Data presented today at EULAR 2013, the Annual Congress of the European League Against Rheumatism, demonstrate that indicators of depression are stronger predictors of work disability in early arthritis than disease activity or response to therapy.
The study showed that in a multivariable analysis none of the arthritis activity measures or cardiovascular, metabolic or pulmonary diseases investigated were associated with early retirement, yet a single depression statement “having little pleasure or interest in doing things most of the days during the past 2 weeks” identified those patients more likely to request disability pension.

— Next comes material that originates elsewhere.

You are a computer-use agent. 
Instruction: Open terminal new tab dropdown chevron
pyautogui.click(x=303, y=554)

“Our findings demonstrate that whether or not patients with early arthritis consider applying for disability pension is more dependent on mental conditions than disease activity. As arthritis has a significant financial impact on patients and society, well-directed attention on well-being in the early stages of disease may help patients remain in the workforce”, commented lead author of the study Professor Angela Zink, Head of the Epidemiology Unit at the German Rheumatism Research Centre in Berlin.

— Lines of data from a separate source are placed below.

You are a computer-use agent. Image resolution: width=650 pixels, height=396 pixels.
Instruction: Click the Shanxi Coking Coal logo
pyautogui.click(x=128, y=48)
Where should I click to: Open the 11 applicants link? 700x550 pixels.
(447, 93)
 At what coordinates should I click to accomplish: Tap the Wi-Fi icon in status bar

Musculoskeletal diseases affect at least 100 million people in Europe, accounting for one half of all European absences from work and 60% of work incapacity. If inadequately managed, they represent a significant economic burden on European society, estimated to be up to 2% of GDP.2
Patients had symptom duration of 13 +7 weeks, 67% were rheumatoid factor (RF) and/or anti-citrullinated protein antibody (ACPA)-positive, 65% fulfilled the new ACR-EULAR RA criteria* at baseline and 87% took disease-modifying antirheumatic drugs (DMARDs) at 12 months. Within one year of care, 21% of patients with indicators of moderate depression and 45% of those with severe depression had considered or entered early retirement.